* _Excerpt to read_
— Begin —

Open Requirements

Rationalizing Web Properties with AI into Drupal

License & Copyright: The materials herein are all © 2025 CivicActions

Creative Commons License: This work is licensed under a Creative Commons Attribution-ShareAlike 4.0 International

About the Open Requirements Library

The purpose of the Open Requirements Library is to utilize open and emerging technology to contribute to a more equitable government marketplace—one where solicitations are more easily understood and require less time in the acquisition life cycle.

Key performance results:

  • Fewer submitted solicitation questions
  • Fewer pre-award protests
  • Faster acquisition cycles
  • Create a more inviting marketplace to new entrants
  • Reduce dependency on input from incumbent vendors

Read more about the Open Requirements Library, and contribute your ideas.

How may you use the Open Requirements for Rationalizing Web Properties with AI into Drupal?

The requirements listed within this document are intended to be a comprehensive, yet “white-labeled,” description of actions required to multiple sites across the enterprise into a single Drupal site. The expectation is that a person (for example, a program office for a government agency) could copy/paste these requirements into a draft solicitation for vendor support. Then, the user could customize requirements where and how they see fit. The program office can collect and learn best practices for web-consolidation initiatives during this process. Efficiency, integrity, and quality increase as the user doesn’t have to start from scratch, ask an incumbent vendor for the content baseline, or copy/paste from a previous (potentially flawed) solicitation.

Additionally, vendors providing web rationalization services are welcome to learn, contribute to and prepare for best practices.

Anyone can contribute to the Open Requirements for Rationalizing Web Properties with AI into Drupal. Contributions will be reviewed for their positive impact on improving the efficiency, integrity, and quality of requirements.

— End —

* _Given data_
— Begin —

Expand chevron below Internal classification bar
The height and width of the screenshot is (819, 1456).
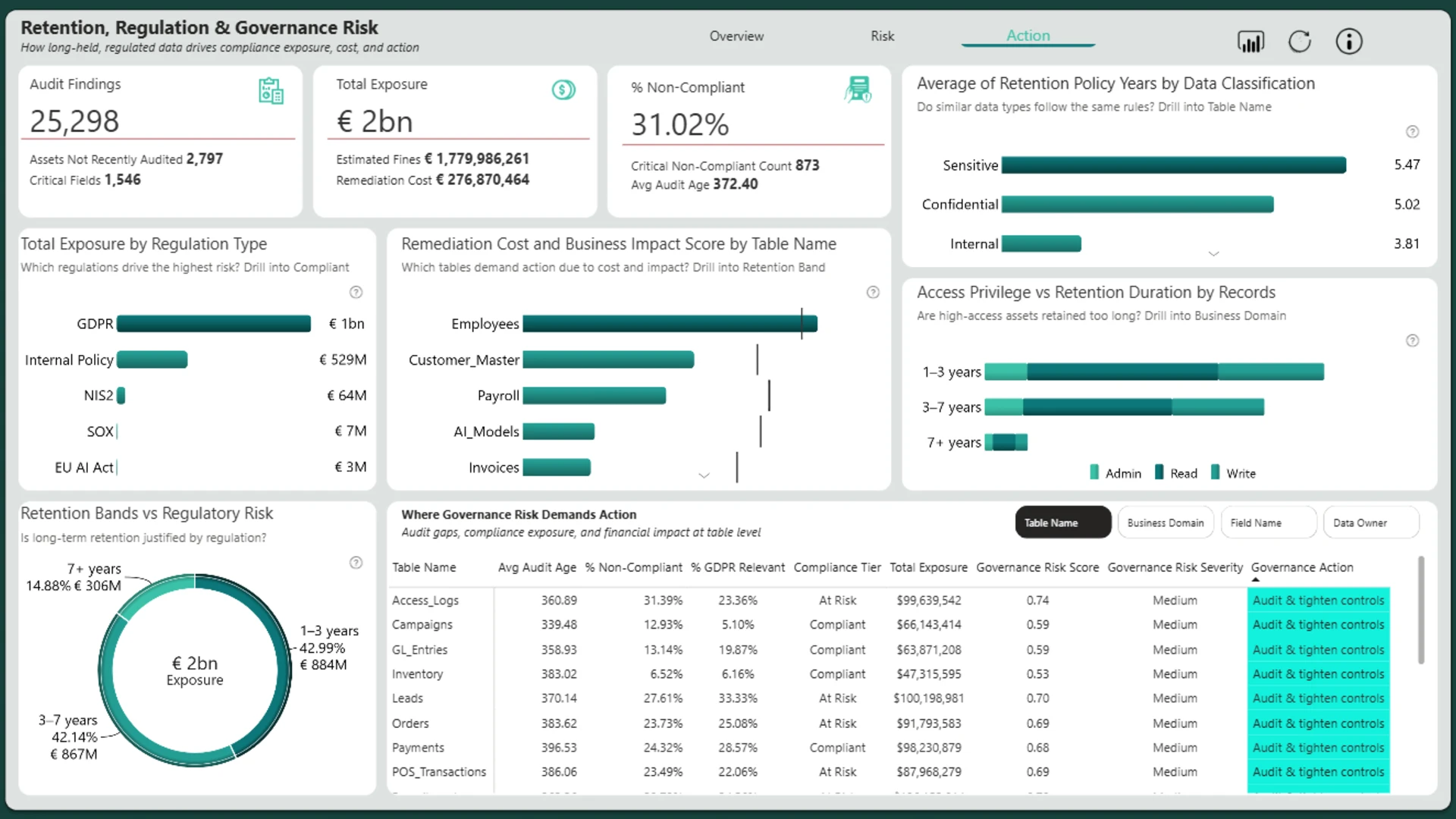coord(1213,254)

— End —

* _Written tasks_
a) Answer these questions from the Open Requirements page, one line each:
(i) Who holds the copyright on the materials, and for what year?
(ii) Under which license is the work released?
(iii) What example does the page give of a person who could copy these requirements into a draft solicitation?
b) Reproduce the Open Requirements page word for word, taking everything from "Additionally, vendors providing" down to "quality of requirements.".

* _Task-by-task solutions_
a)
(i) CivicActions, 2025.
(ii) A Creative Commons Attribution-ShareAlike 4.0 International license.
(iii) A program office for a government agency.

b)
Additionally, vendors providing web rationalization services are welcome to learn, contribute to and prepare for best practices.

Anyone can contribute to the Open Requirements for Rationalizing Web Properties with AI into Drupal. Contributions will be reviewed for their positive impact on improving the efficiency, integrity, and quality of requirements.